BRIEF
Among the entries below, how many lines contain "screenshot"? Answer with the number only.

AVAILABLE RECORDS
+ + +

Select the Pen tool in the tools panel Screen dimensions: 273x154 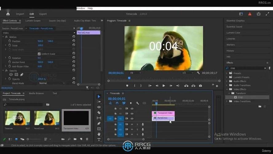[99, 123]
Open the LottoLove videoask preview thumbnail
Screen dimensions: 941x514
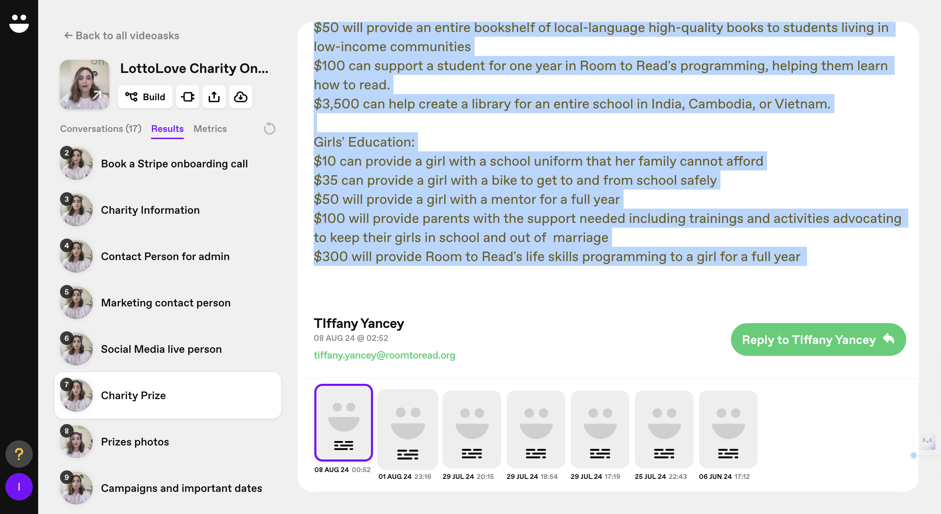click(x=84, y=84)
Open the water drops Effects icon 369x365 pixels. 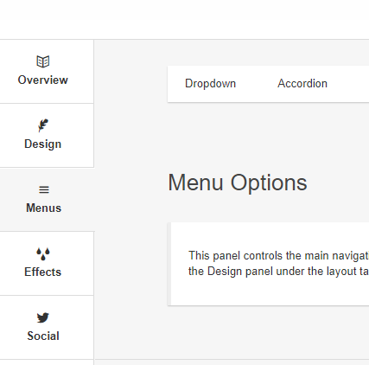tap(43, 253)
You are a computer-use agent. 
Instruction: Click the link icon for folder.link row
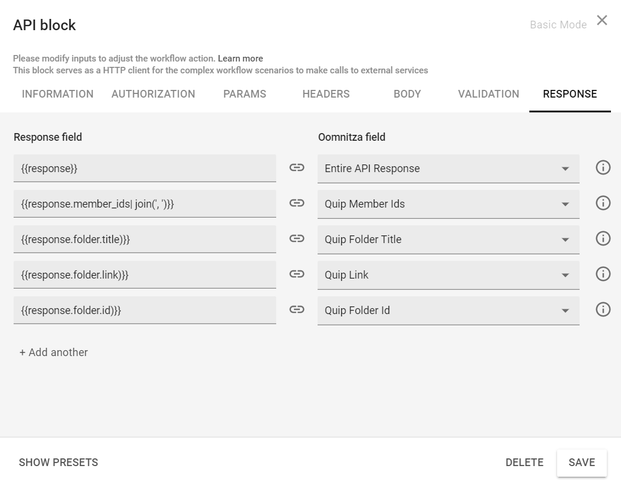[x=296, y=274]
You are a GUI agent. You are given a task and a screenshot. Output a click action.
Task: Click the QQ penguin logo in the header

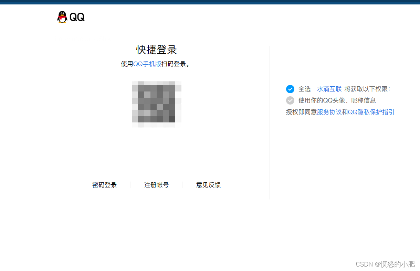coord(62,17)
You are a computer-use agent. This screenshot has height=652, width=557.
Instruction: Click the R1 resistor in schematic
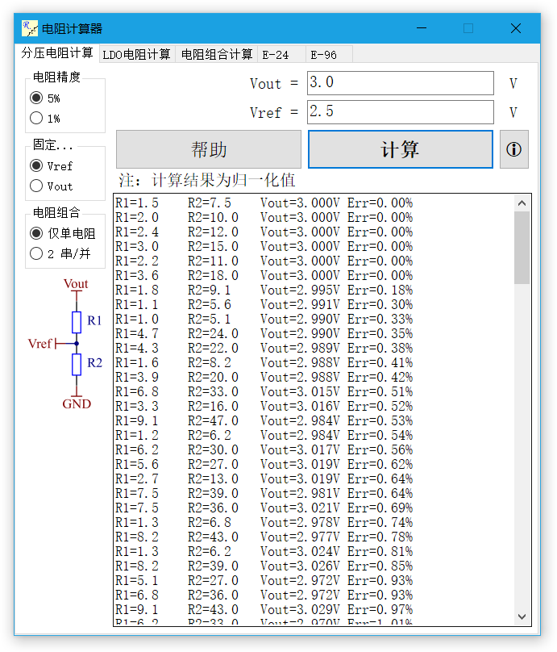77,322
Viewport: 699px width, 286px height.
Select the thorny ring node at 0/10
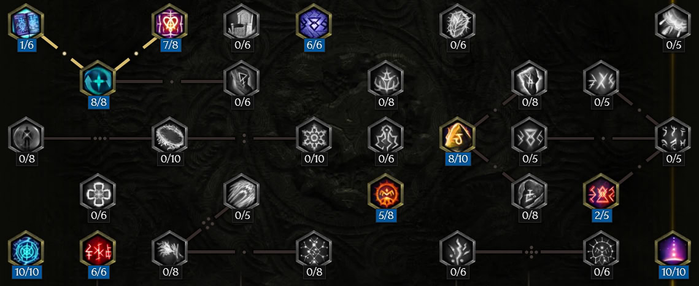170,135
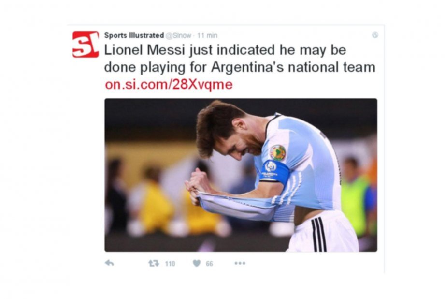445x299 pixels.
Task: Click the Copa América badge on jersey sleeve
Action: click(277, 152)
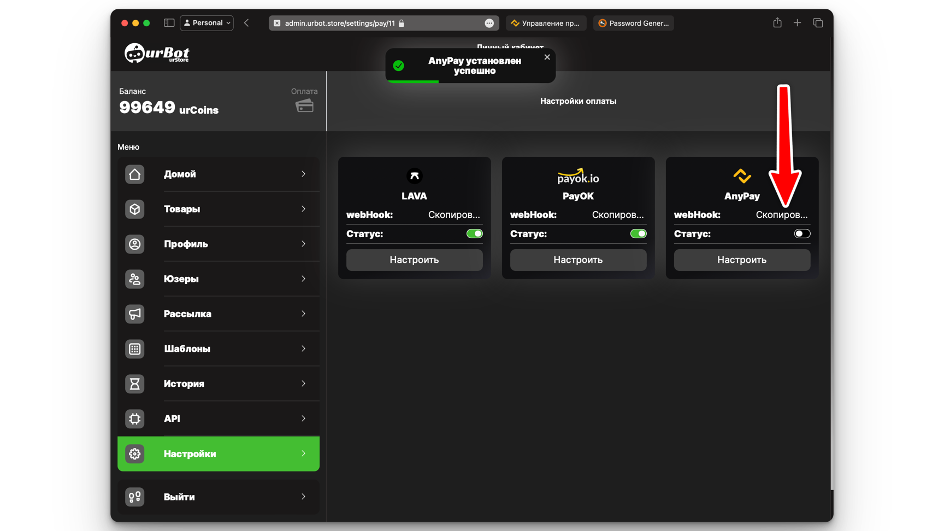944x531 pixels.
Task: Click the Домой house icon
Action: [x=134, y=174]
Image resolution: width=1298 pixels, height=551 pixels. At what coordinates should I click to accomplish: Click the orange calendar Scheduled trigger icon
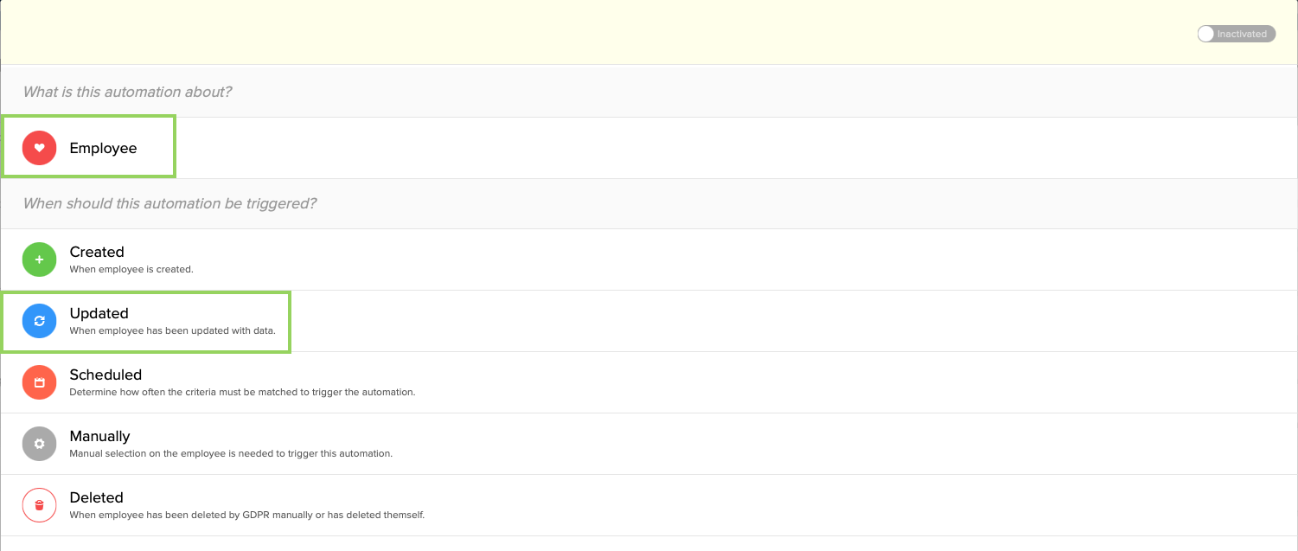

+ + +

RESPONSE BOX
2